(Dataset entries)
┏━━

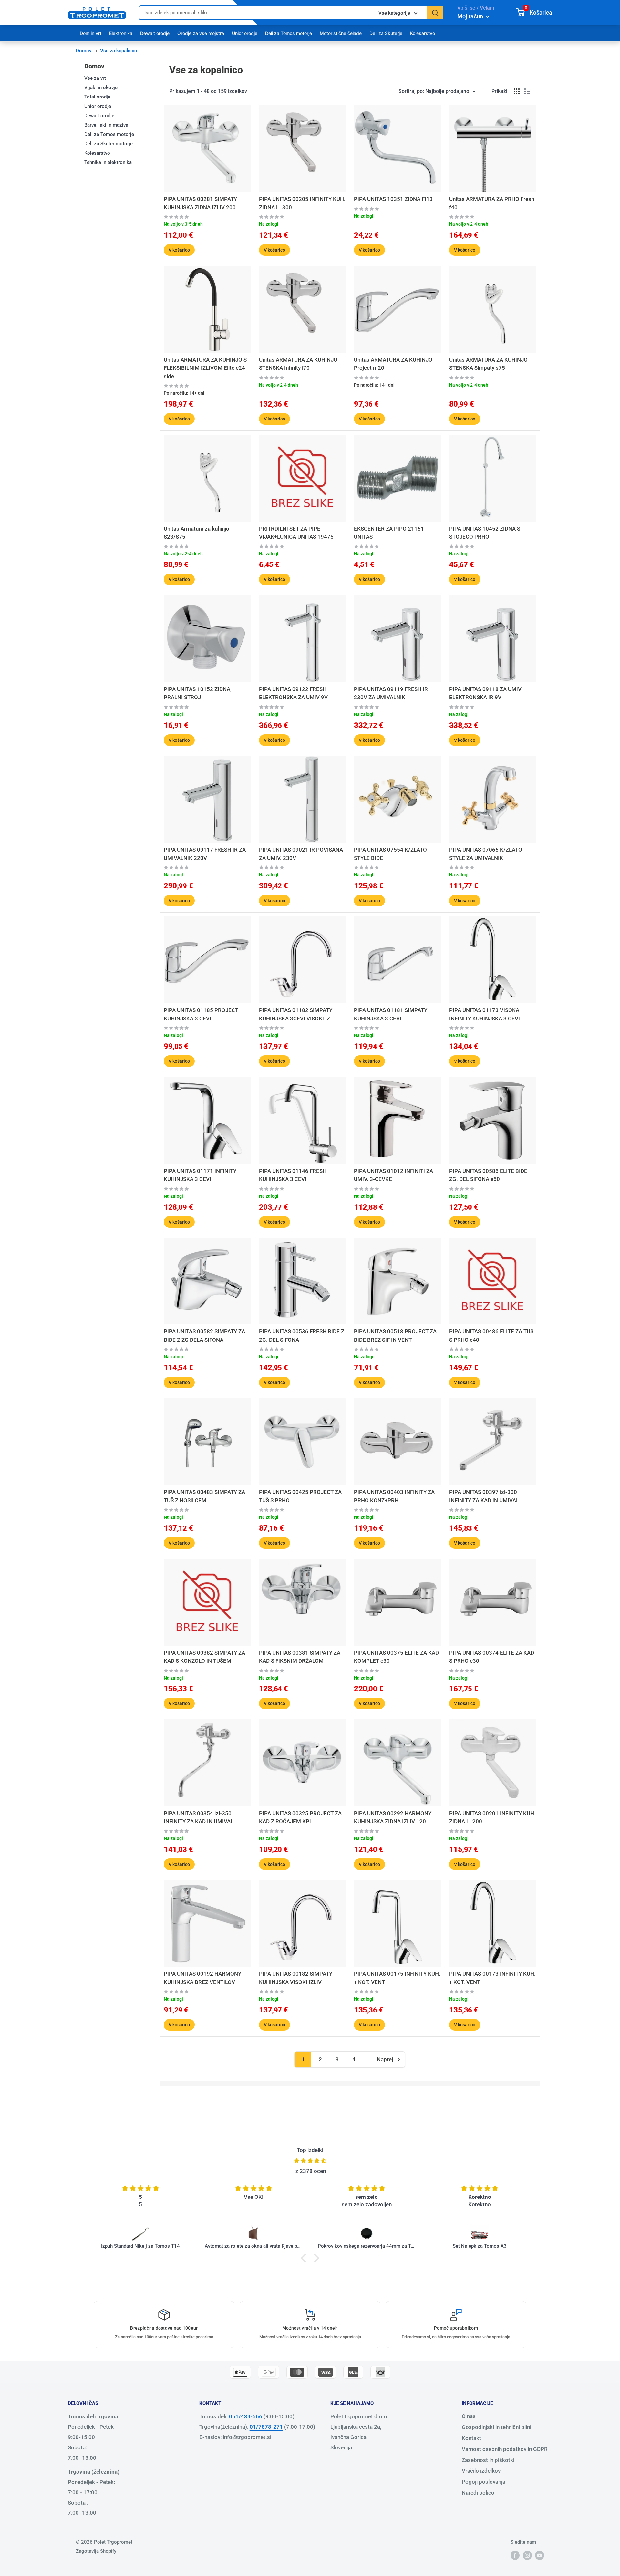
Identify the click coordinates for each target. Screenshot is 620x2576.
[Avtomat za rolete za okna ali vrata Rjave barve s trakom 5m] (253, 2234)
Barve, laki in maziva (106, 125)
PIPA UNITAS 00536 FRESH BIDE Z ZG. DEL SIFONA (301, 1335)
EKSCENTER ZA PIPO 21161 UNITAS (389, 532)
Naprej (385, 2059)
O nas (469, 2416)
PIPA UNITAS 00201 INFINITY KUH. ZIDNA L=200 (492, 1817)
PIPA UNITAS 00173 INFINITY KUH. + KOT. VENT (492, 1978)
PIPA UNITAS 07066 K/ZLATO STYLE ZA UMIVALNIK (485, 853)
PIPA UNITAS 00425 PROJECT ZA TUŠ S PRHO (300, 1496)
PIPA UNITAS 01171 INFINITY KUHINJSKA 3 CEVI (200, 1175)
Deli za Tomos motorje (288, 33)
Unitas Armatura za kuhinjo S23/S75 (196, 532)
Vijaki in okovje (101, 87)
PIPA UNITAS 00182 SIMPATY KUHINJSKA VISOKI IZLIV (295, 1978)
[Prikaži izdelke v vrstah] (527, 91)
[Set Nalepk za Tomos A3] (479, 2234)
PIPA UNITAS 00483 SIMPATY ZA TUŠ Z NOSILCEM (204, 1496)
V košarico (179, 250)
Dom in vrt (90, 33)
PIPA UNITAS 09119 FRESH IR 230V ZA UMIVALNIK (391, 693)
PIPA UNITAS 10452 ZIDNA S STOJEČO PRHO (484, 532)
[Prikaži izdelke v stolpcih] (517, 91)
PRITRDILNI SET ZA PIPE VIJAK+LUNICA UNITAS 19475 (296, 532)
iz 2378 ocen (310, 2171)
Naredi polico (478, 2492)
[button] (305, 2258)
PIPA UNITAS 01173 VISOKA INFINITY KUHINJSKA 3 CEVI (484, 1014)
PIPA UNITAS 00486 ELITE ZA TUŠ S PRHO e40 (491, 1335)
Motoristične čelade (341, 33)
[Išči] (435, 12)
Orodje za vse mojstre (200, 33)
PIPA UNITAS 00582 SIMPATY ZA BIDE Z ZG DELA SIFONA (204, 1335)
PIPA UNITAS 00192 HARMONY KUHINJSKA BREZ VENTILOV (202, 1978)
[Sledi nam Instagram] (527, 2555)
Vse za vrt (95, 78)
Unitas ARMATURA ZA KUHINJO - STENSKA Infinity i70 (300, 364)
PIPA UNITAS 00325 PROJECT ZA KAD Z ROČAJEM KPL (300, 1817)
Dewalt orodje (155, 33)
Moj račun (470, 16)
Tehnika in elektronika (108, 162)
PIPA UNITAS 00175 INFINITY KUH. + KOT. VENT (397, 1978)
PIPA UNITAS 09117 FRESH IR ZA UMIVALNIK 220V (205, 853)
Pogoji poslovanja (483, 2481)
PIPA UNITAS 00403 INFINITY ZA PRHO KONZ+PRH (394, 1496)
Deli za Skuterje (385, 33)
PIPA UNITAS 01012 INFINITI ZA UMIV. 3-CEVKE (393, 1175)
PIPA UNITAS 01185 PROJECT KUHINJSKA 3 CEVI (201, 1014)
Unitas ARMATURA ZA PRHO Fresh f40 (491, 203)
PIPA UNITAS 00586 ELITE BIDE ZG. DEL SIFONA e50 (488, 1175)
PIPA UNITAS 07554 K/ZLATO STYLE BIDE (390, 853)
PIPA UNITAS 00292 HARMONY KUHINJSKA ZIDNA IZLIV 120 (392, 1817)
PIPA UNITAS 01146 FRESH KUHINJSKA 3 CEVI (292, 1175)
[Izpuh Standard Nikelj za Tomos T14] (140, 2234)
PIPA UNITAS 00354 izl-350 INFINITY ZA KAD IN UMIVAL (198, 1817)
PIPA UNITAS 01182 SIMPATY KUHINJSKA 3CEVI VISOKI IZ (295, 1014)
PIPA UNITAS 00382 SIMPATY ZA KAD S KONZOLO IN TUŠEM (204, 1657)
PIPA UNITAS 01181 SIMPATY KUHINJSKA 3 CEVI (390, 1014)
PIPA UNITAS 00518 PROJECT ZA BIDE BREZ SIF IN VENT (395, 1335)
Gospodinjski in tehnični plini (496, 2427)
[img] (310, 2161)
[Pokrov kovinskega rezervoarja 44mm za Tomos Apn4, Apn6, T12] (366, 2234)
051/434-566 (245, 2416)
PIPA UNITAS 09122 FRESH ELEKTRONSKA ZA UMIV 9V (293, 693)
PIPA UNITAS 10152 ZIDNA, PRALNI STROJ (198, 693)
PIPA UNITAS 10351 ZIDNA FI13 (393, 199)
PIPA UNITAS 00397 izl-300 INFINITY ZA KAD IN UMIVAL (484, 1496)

┗━━
┏━━

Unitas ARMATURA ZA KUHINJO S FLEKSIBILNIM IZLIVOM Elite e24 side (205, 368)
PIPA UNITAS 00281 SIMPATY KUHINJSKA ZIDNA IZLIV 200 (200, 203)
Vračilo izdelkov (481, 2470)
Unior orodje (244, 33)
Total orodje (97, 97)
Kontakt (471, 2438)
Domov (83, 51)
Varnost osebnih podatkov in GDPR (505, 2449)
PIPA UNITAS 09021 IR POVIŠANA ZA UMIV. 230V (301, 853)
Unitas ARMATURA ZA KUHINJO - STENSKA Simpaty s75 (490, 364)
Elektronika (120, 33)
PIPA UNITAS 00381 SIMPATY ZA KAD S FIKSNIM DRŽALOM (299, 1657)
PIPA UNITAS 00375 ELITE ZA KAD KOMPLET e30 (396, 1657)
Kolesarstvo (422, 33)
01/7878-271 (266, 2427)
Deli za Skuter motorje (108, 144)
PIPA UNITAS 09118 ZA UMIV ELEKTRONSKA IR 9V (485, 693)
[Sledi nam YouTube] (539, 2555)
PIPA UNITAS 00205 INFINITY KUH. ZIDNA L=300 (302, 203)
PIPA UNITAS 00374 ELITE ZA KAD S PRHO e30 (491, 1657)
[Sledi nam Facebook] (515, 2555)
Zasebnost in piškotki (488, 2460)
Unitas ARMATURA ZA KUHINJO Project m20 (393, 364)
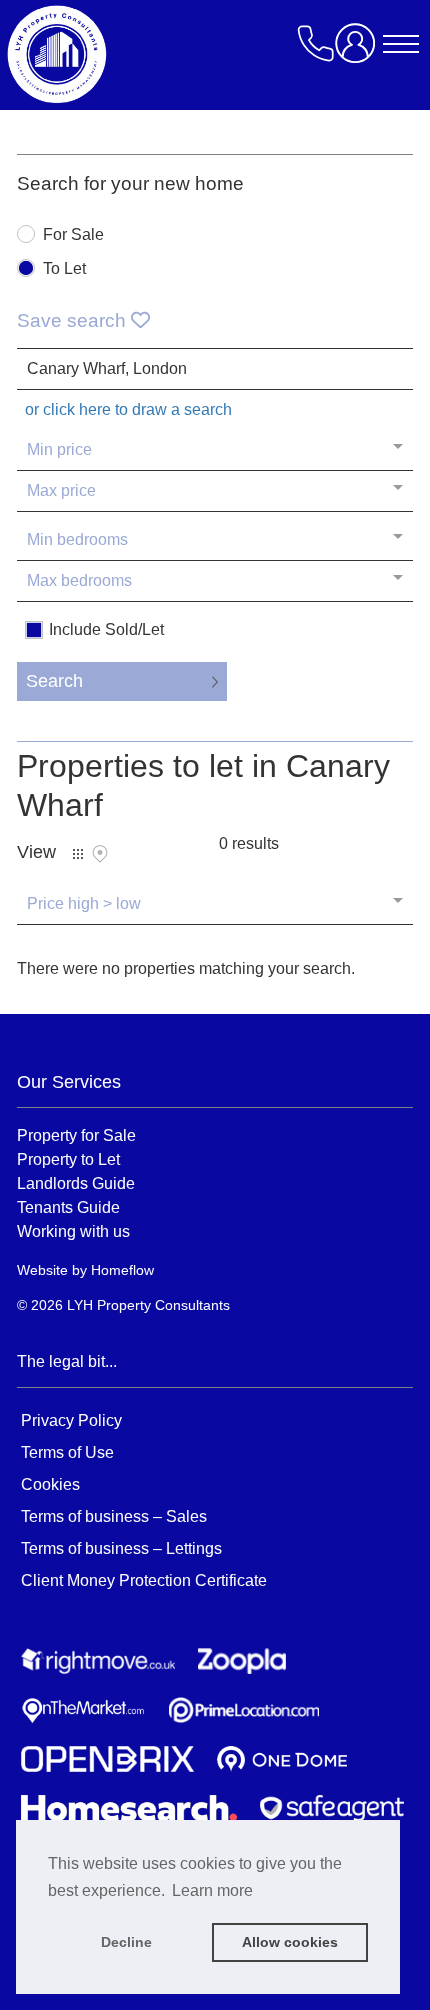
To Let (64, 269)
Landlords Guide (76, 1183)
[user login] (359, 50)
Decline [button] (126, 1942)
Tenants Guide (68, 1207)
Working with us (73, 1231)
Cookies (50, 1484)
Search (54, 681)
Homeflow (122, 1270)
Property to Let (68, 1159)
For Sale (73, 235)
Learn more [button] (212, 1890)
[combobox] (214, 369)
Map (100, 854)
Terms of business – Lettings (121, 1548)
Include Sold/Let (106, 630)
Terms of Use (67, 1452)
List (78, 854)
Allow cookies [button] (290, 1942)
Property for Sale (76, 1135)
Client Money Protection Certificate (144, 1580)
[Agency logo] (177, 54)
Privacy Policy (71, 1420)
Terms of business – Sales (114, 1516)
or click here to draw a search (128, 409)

┗━━

=== Aim of the task ===
Set down again, word for word, the stretch of records from the line with "Working with us (73, 1231)" to the line with "or click here to draw a search (128, 409)", both of those lines included.

=== Answer below ===
Working with us (73, 1231)
Cookies (50, 1484)
Search (54, 681)
Homeflow (122, 1270)
Property to Let (68, 1159)
For Sale (73, 235)
Learn more [button] (212, 1890)
[combobox] (214, 369)
Map (100, 854)
Terms of business – Lettings (121, 1548)
Include Sold/Let (106, 630)
Terms of Use (67, 1452)
List (78, 854)
Allow cookies [button] (290, 1942)
Property for Sale (76, 1135)
Client Money Protection Certificate (144, 1580)
[Agency logo] (177, 54)
Privacy Policy (71, 1420)
Terms of business – Sales (114, 1516)
or click here to draw a search (128, 409)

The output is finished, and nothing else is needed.